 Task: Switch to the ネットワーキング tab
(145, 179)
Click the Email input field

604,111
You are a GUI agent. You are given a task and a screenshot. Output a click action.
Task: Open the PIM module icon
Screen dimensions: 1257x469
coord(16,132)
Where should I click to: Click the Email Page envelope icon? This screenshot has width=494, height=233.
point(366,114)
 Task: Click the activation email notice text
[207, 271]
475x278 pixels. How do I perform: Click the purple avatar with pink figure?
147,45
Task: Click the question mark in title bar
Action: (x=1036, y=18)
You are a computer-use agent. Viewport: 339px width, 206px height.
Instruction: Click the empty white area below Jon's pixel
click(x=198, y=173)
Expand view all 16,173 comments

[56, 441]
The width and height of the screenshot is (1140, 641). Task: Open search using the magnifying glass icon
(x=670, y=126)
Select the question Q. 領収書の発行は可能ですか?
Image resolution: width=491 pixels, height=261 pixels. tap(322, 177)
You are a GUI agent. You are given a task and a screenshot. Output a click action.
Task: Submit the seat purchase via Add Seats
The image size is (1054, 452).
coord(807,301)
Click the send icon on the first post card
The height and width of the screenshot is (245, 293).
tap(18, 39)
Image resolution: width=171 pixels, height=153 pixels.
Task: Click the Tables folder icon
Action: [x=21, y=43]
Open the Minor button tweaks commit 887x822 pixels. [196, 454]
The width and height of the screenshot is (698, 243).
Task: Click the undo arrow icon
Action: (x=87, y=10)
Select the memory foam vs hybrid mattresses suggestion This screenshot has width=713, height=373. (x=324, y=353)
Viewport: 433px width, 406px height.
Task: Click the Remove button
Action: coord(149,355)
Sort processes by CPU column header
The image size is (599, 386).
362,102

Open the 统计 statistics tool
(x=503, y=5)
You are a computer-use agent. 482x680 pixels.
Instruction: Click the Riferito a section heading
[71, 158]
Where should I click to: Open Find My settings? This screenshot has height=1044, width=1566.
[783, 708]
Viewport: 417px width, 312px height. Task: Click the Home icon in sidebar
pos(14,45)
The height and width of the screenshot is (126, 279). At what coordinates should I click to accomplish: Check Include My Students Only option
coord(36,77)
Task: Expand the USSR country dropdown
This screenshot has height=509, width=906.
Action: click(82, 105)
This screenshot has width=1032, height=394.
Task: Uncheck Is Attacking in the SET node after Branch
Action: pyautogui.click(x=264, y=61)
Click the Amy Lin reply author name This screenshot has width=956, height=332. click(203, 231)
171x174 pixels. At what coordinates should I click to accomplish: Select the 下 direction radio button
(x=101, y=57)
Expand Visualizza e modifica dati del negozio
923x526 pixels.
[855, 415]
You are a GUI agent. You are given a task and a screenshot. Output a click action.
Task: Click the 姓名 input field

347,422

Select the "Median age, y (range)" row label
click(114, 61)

•••••

**Exercise prompt:** Among the records, find the lines that contain "computer" and copy each of them.

**The answer:**
You are a computer-use agent. Viewport: 339px width, 206px height.
You are a computer-use agent. 482x680 pixels.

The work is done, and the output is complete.